─── Data shown ───

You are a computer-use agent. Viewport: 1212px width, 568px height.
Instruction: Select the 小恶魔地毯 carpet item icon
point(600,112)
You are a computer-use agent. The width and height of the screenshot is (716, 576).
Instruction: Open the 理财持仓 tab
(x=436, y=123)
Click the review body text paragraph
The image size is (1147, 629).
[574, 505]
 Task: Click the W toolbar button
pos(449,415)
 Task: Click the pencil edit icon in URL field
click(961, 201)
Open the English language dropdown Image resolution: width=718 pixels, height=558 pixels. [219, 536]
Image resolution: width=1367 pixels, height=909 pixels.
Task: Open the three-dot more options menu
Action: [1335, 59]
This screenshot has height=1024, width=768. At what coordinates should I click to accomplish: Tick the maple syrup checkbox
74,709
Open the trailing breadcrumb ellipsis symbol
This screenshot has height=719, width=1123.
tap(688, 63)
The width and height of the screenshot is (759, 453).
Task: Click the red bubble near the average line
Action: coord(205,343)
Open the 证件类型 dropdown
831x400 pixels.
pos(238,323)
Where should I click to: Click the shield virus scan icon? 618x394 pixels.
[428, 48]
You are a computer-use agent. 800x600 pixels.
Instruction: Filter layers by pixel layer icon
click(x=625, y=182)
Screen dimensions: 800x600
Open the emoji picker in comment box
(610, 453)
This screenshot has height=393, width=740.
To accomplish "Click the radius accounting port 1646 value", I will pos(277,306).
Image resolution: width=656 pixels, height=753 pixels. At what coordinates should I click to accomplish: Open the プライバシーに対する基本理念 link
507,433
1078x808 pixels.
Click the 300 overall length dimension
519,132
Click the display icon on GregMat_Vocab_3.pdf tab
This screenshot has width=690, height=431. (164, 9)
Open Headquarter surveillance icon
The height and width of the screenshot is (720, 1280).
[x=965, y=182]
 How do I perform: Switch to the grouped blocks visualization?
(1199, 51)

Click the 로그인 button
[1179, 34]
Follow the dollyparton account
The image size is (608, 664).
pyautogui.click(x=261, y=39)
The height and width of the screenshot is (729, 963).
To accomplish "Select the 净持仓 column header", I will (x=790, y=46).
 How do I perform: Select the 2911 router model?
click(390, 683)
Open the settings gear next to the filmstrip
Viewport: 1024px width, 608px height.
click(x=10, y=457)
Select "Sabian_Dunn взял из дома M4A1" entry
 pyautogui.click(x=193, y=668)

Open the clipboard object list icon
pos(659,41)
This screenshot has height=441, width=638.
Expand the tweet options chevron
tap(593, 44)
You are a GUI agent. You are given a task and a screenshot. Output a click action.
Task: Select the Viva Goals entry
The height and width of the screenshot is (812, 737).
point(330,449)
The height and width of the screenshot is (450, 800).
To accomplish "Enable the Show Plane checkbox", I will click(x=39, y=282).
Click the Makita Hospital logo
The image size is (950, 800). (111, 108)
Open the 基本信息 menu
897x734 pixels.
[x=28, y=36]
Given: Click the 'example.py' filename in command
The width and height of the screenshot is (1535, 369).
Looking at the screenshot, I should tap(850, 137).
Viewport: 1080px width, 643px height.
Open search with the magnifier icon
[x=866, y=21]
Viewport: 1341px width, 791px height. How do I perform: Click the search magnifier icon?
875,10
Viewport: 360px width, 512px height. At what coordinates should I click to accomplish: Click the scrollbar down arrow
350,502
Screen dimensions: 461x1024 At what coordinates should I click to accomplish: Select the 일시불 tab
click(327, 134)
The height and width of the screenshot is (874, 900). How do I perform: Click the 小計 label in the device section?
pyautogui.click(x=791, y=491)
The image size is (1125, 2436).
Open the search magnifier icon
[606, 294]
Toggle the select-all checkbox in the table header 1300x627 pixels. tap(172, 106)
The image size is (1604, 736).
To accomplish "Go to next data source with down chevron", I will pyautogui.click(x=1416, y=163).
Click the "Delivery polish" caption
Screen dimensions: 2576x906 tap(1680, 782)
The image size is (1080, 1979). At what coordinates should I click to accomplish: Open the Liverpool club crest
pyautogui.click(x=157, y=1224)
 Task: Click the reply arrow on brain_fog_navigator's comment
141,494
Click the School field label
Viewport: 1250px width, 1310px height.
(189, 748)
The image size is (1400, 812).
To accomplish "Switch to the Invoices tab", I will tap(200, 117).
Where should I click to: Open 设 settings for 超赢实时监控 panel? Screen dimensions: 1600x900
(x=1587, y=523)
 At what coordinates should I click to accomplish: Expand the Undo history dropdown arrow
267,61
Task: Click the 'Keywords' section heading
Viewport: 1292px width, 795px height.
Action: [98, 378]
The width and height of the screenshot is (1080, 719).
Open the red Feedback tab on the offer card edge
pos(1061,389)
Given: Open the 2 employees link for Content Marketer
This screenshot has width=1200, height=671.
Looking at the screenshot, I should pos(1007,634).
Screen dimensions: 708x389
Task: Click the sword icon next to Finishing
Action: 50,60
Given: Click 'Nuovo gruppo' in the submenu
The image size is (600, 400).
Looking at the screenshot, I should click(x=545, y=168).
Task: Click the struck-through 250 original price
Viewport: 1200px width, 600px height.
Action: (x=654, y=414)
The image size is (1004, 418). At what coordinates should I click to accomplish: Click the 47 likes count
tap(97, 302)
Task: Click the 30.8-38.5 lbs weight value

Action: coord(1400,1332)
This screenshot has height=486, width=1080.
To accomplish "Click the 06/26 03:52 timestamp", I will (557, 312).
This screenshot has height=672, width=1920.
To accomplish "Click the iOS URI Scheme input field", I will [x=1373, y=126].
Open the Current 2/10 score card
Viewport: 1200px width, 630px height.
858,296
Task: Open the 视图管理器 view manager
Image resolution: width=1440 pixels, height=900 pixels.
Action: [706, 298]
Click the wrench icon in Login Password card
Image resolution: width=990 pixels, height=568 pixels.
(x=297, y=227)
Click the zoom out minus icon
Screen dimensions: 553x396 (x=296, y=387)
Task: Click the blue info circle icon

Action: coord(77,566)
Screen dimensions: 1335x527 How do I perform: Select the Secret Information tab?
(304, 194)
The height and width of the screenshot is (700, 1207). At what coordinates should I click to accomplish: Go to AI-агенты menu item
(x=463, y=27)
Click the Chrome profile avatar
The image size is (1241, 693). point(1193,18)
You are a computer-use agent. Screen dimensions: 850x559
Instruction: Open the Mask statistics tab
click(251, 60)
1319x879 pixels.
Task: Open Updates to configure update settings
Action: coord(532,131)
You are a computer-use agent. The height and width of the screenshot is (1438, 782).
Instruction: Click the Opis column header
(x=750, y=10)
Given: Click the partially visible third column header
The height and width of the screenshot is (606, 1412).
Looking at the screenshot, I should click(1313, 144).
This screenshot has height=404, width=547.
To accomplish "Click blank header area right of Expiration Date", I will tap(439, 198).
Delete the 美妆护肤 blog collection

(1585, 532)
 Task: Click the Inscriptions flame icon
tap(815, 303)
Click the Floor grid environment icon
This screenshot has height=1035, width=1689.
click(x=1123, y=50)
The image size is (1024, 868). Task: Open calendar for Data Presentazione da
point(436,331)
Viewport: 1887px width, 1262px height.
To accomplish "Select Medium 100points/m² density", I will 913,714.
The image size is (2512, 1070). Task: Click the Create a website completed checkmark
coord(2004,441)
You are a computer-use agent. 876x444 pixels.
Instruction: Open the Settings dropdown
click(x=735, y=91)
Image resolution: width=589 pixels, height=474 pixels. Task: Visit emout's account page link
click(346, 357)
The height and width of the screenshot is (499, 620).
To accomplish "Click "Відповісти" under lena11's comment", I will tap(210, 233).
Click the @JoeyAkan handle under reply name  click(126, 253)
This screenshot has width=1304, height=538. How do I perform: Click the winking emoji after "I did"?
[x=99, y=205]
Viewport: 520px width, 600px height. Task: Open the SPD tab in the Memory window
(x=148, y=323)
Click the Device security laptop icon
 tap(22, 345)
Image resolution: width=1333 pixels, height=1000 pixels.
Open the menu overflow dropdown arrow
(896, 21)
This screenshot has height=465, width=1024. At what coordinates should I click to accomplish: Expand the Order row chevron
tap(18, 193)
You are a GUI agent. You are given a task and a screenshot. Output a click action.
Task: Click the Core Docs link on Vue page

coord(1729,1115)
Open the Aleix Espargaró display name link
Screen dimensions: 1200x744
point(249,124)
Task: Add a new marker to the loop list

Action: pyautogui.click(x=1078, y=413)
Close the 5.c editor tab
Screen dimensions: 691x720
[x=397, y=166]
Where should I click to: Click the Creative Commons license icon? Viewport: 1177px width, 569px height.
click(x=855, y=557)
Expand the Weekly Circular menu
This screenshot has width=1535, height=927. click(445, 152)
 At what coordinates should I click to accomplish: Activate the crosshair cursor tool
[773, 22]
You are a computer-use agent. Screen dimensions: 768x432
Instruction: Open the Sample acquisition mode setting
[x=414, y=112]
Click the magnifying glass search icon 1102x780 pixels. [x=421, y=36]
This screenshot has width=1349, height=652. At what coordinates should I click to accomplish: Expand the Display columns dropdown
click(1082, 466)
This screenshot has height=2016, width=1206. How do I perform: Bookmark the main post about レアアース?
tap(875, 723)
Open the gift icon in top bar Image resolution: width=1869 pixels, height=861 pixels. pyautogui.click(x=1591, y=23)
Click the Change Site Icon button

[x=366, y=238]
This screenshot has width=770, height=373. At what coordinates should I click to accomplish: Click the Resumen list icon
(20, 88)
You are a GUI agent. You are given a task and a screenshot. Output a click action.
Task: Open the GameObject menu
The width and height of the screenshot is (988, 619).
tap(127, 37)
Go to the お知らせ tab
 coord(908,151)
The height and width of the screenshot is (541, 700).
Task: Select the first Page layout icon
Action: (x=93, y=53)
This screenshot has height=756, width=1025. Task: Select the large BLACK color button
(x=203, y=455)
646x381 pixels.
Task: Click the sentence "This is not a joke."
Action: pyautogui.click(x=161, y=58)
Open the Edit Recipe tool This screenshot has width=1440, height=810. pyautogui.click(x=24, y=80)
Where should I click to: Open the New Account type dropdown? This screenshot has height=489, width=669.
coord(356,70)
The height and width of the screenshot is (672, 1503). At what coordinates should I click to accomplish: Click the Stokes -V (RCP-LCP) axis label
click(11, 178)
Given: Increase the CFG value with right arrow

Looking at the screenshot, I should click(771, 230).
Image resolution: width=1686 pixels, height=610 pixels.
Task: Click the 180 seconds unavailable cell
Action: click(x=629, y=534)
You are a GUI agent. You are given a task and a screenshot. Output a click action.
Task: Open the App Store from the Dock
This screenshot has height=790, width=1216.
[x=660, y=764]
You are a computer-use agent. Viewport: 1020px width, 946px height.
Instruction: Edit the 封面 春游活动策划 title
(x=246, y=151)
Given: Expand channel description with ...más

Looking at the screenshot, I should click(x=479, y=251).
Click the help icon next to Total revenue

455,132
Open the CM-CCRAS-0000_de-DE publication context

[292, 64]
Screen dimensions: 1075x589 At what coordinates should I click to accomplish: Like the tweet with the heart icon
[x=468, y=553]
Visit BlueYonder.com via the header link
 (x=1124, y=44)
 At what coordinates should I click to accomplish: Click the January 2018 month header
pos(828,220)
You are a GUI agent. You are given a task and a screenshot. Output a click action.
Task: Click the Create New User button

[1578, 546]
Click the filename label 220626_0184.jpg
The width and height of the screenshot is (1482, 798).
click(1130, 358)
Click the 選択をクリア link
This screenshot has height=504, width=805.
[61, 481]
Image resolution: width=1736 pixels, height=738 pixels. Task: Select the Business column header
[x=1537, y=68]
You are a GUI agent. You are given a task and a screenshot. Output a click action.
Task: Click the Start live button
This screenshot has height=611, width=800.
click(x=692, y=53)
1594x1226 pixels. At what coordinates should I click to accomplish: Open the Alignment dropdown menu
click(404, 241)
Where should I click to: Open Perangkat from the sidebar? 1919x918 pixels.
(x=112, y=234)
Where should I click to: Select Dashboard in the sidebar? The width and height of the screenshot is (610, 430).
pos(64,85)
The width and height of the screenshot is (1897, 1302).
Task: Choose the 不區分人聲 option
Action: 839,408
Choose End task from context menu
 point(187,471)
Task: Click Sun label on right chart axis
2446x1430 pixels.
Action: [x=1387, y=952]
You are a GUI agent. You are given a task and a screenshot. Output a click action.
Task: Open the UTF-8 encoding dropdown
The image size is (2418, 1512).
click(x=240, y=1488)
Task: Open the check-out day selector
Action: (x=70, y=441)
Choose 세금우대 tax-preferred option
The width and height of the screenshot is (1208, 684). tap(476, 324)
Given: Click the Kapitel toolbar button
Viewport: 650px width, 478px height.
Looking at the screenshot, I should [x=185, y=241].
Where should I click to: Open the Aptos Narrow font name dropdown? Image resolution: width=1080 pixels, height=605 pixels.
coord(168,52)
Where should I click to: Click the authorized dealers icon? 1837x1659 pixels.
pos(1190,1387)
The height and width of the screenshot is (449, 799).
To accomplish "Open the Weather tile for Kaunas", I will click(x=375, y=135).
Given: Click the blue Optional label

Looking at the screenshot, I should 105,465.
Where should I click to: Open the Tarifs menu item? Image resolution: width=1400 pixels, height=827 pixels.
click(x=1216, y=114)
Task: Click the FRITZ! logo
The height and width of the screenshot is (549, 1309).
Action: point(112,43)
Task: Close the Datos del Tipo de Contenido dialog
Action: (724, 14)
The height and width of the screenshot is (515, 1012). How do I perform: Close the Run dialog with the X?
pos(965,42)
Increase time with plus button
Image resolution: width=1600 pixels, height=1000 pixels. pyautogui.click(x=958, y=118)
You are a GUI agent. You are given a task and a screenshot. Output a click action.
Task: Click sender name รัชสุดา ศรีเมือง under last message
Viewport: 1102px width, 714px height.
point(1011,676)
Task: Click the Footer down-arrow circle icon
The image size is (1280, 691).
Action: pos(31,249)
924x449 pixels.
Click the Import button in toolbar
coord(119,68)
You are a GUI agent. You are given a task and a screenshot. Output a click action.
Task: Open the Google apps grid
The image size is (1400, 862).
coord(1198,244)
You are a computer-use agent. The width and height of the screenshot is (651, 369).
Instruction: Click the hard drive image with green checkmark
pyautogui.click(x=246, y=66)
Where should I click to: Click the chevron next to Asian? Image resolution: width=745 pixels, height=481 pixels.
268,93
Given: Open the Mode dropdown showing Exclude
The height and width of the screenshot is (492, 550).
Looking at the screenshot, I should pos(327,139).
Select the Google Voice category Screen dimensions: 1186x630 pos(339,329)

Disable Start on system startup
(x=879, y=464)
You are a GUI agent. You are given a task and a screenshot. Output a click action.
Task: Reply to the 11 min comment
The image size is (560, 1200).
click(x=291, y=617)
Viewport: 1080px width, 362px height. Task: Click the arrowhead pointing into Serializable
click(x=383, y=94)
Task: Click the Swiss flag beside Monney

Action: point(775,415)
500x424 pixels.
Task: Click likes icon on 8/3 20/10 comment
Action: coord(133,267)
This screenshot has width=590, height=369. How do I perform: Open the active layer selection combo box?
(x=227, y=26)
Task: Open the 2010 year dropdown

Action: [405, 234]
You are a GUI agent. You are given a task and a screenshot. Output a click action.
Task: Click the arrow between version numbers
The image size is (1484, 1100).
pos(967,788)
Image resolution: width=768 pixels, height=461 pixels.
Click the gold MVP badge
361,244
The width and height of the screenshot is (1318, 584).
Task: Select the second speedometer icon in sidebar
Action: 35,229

───

In the entries above, find each line with the string "grid" and copy it.

### Exercise result
Click the Floor grid environment icon
Task: Open the Google apps grid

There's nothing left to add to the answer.